→ **Reading text**:

········

Channels

Photo: AP
Auschwitz death camp
Photo: AP

Israeli politicians, survivors blast Polish Holocaust law

Foreign Ministry says 'no law can change the facts' after Poland moves to curtail free speech on Polish role in Nazi Holocaust; survivor who insist Poles helped the Nazis says 'I have a ticket to Poland but I'm afraid they’ll arrest me'; ministers say law constitutes Holocaust denial.

A string of Israeli politicians and survivors and experts of the Nazi Holocaust have lashed out at Poland for approving a law penalizing suggestions of any complicity by Poland in the Nazi Holocaust on its soil during World War Two.

 

 

Housing and Construction Minister Yoav Galant (Kulanu) expressed outrage over the bill shortly after it was passed, slamming it on Twitter as being tantamount to “Holocaust denial.”

 

Transportation Minister Yisrael Katz (Likud) accused Polish legislators of passing a law that constituted "a denial of Poland's part in the Holocaust of the Jews." He also called on Netanyahu to immediately recall Israel's ambassador to Poland for consultation.

 

 (Photo: EPA)
(Photo: EPA)

"In the balance between diplomatic considerations and moral considerations, there must be a clear decision: perpetuating the memory of the victims of the Holocaust above any other consideration."

 

The Israeli Foreign Ministry also issued a belated statement responding to the Polish decision.

 

“The State of Israel categorically opposes the Polish Senate’s decision. Israel views with utmost gravity any attempt to harm historical truth. No law will change the facts.”

········

→ **Short problem 1**:
Write out the article on Israeli reactions to Poland's Holocaust law word for word, in full.
The article and the entries come from unrelated sources.

Dataset excerpt:

········

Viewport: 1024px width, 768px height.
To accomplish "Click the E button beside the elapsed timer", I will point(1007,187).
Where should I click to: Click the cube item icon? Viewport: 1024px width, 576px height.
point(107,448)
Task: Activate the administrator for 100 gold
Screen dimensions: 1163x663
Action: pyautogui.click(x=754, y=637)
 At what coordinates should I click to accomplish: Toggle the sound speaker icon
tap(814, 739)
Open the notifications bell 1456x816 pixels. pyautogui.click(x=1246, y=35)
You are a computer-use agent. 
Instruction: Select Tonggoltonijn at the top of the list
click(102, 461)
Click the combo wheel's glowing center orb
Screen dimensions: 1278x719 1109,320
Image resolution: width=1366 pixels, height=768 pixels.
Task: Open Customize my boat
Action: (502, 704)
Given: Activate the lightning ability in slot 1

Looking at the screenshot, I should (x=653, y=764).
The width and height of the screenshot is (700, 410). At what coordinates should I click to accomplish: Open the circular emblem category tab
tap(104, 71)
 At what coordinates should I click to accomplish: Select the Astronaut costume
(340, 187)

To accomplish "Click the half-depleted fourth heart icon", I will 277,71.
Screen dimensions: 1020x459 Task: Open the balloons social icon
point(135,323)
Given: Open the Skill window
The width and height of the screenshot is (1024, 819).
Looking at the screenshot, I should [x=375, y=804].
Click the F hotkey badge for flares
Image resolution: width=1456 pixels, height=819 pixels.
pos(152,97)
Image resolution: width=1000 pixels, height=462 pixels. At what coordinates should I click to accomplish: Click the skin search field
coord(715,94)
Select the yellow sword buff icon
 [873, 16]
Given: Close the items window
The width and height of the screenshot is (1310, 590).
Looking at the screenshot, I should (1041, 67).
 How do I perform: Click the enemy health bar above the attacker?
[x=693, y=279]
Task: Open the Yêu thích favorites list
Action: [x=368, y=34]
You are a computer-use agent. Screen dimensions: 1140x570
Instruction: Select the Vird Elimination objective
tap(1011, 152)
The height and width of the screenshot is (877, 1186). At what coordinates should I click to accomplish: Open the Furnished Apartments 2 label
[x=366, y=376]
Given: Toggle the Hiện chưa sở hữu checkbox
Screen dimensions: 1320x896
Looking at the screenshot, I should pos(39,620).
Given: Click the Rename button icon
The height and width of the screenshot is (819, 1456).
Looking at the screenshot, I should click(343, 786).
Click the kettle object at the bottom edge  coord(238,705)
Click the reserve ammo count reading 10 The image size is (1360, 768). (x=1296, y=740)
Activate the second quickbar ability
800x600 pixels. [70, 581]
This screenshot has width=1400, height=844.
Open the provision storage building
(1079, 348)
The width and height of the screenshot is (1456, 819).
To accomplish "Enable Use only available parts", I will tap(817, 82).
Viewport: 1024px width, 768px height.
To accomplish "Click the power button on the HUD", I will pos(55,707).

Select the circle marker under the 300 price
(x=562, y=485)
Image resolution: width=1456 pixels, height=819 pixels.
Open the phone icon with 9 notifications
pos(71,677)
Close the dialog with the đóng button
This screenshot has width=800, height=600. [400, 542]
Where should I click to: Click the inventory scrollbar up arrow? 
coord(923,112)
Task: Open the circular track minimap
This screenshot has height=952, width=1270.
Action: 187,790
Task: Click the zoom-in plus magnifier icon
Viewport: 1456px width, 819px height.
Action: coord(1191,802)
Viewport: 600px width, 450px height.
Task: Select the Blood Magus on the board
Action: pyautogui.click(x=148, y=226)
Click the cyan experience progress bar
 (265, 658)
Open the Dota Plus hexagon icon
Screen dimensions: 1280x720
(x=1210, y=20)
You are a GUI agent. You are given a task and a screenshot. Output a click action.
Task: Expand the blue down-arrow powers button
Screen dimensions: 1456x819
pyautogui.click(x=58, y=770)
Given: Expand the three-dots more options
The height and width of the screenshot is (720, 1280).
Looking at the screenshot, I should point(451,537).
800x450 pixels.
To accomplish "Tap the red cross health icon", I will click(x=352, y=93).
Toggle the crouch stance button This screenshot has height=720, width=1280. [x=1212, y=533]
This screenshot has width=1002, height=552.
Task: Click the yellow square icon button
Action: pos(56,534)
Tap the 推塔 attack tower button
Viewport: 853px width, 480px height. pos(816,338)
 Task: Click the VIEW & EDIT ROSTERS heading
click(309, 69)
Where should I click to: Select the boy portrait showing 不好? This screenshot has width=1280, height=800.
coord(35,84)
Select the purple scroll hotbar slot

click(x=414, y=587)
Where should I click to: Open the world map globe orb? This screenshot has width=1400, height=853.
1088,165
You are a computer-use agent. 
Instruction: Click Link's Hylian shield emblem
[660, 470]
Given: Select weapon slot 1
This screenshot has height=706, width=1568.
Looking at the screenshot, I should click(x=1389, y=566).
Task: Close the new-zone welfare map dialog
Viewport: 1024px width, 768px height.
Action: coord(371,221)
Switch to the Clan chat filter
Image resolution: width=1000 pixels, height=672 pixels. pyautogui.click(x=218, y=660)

········

→ **Short problem 2**:
Reproduce the entries verbatim, everything from the line containing "Where should I click to: Click the inventory" down to the line containing "Looking at the screenshot, I should click(x=1389, y=566).", including both of those lines and nothing else.

→ **Complete answer 1**:
Channels

Photo: AP
Auschwitz death camp
Photo: AP

Israeli politicians, survivors blast Polish Holocaust law

Foreign Ministry says 'no law can change the facts' after Poland moves to curtail free speech on Polish role in Nazi Holocaust; survivor who insist Poles helped the Nazis says 'I have a ticket to Poland but I'm afraid they’ll arrest me'; ministers say law constitutes Holocaust denial.

A string of Israeli politicians and survivors and experts of the Nazi Holocaust have lashed out at Poland for approving a law penalizing suggestions of any complicity by Poland in the Nazi Holocaust on its soil during World War Two.

 

 

Housing and Construction Minister Yoav Galant (Kulanu) expressed outrage over the bill shortly after it was passed, slamming it on Twitter as being tantamount to “Holocaust denial.”

 

Transportation Minister Yisrael Katz (Likud) accused Polish legislators of passing a law that constituted "a denial of Poland's part in the Holocaust of the Jews." He also called on Netanyahu to immediately recall Israel's ambassador to Poland for consultation.

 

 (Photo: EPA)
(Photo: EPA)

"In the balance between diplomatic considerations and moral considerations, there must be a clear decision: perpetuating the memory of the victims of the Holocaust above any other consideration."

 

The Israeli Foreign Ministry also issued a belated statement responding to the Polish decision.

 

“The State of Israel categorically opposes the Polish Senate’s decision. Israel views with utmost gravity any attempt to harm historical truth. No law will change the facts.”

→ **Complete answer 2**:
Where should I click to: Click the inventory scrollbar up arrow? 
coord(923,112)
Task: Open the circular track minimap
This screenshot has height=952, width=1270.
Action: 187,790
Task: Click the zoom-in plus magnifier icon
Viewport: 1456px width, 819px height.
Action: coord(1191,802)
Viewport: 600px width, 450px height.
Task: Select the Blood Magus on the board
Action: pyautogui.click(x=148, y=226)
Click the cyan experience progress bar
 (265, 658)
Open the Dota Plus hexagon icon
Screen dimensions: 1280x720
(x=1210, y=20)
You are a GUI agent. You are given a task and a screenshot. Output a click action.
Task: Expand the blue down-arrow powers button
Screen dimensions: 1456x819
pyautogui.click(x=58, y=770)
Given: Expand the three-dots more options
The height and width of the screenshot is (720, 1280).
Looking at the screenshot, I should point(451,537).
800x450 pixels.
To accomplish "Tap the red cross health icon", I will click(x=352, y=93).
Toggle the crouch stance button This screenshot has height=720, width=1280. [x=1212, y=533]
This screenshot has width=1002, height=552.
Task: Click the yellow square icon button
Action: pos(56,534)
Tap the 推塔 attack tower button
Viewport: 853px width, 480px height. pos(816,338)
 Task: Click the VIEW & EDIT ROSTERS heading
click(309, 69)
Where should I click to: Select the boy portrait showing 不好? This screenshot has width=1280, height=800.
coord(35,84)
Select the purple scroll hotbar slot

click(x=414, y=587)
Where should I click to: Open the world map globe orb? This screenshot has width=1400, height=853.
1088,165
You are a computer-use agent. 
Instruction: Click Link's Hylian shield emblem
[660, 470]
Given: Select weapon slot 1
This screenshot has height=706, width=1568.
Looking at the screenshot, I should click(x=1389, y=566).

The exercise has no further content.